Whichever lines of the material contain "agent", copy each of them.

» INPUT RECORDS
_____

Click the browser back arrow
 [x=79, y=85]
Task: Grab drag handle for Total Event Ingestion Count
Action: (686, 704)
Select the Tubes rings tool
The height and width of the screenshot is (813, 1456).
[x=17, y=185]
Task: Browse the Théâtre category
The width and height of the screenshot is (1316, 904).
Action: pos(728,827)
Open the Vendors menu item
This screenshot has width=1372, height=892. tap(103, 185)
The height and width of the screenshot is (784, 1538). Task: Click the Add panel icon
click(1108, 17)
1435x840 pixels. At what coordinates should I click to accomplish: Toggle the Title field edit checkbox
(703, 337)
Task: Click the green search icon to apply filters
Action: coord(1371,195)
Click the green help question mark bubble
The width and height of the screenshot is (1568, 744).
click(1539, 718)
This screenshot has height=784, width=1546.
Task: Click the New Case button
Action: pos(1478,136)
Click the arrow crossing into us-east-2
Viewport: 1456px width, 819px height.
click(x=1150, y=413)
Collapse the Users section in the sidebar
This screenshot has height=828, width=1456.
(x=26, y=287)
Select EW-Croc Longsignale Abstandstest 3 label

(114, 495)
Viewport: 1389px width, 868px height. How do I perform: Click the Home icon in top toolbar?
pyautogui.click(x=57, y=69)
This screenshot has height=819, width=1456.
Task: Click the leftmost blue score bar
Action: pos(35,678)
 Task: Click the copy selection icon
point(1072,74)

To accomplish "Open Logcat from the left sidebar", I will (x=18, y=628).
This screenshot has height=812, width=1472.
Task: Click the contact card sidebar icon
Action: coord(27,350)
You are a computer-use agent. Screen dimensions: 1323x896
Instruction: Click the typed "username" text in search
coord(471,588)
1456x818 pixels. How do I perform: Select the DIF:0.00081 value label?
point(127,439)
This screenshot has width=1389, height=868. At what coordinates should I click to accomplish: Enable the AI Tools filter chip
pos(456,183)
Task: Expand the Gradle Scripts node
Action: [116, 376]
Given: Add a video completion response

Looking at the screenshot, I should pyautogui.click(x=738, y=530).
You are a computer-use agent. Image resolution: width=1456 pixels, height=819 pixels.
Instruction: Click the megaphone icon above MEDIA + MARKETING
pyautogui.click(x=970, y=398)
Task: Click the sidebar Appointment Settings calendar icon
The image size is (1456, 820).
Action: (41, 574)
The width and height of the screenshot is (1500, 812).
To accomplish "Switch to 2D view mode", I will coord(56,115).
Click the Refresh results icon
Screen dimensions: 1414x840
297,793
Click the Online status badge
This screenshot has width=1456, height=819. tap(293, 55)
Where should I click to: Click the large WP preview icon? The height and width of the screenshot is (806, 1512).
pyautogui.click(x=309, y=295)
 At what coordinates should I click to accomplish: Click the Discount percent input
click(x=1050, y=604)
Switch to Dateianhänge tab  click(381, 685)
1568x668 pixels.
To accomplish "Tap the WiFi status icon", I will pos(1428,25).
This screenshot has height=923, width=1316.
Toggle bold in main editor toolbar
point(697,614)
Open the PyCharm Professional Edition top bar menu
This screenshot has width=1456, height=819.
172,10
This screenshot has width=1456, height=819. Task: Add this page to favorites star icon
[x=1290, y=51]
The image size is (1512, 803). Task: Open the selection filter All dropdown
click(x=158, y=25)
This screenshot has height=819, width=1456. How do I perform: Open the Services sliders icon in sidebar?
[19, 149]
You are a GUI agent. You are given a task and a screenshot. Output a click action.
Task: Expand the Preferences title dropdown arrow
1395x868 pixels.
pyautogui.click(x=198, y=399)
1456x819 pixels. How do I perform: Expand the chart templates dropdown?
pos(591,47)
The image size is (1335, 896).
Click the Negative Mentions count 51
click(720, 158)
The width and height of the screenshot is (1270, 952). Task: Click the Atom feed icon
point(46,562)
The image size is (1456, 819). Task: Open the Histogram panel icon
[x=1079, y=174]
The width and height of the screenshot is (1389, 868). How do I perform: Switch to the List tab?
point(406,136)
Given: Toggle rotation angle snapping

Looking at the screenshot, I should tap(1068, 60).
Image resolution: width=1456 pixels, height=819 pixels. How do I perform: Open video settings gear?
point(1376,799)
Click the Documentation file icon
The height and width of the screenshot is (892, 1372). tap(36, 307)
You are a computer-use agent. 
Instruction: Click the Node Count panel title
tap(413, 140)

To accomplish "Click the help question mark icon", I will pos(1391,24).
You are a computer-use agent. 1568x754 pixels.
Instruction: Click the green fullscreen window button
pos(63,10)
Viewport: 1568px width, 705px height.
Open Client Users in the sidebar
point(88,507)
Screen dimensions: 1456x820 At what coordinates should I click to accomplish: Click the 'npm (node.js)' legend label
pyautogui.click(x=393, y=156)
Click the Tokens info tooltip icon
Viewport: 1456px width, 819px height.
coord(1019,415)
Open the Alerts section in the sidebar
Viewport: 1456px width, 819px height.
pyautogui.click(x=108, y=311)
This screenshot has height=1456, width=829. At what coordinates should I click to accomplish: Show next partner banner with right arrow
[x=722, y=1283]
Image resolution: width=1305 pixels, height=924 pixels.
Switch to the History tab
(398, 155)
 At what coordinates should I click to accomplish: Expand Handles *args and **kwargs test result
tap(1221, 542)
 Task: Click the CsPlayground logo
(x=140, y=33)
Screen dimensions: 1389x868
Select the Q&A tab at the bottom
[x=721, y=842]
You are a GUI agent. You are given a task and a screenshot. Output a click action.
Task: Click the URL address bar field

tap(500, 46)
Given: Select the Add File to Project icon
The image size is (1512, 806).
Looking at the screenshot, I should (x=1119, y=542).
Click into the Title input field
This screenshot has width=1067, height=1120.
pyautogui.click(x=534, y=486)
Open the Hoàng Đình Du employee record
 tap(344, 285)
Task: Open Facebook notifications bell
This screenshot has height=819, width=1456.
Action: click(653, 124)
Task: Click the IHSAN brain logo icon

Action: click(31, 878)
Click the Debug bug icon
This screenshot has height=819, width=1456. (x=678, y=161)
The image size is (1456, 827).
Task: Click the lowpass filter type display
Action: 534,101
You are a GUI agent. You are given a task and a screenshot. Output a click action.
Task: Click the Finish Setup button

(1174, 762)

_____

» RESULT OF THIS TASK
You are a computer-use agent. Screen dimensions: 1323x896
You are a computer-use agent. Image resolution: width=1456 pixels, height=819 pixels.
You are a GUI agent. You are given a task and a screenshot. Output a click action.
You are a computer-use agent. 
You are a computer-use agent. 1568x754 pixels.
You are a GUI agent. You are given a task and a screenshot. Output a click action.
You are a GUI agent. You are given a task and a screenshot. Output a click action.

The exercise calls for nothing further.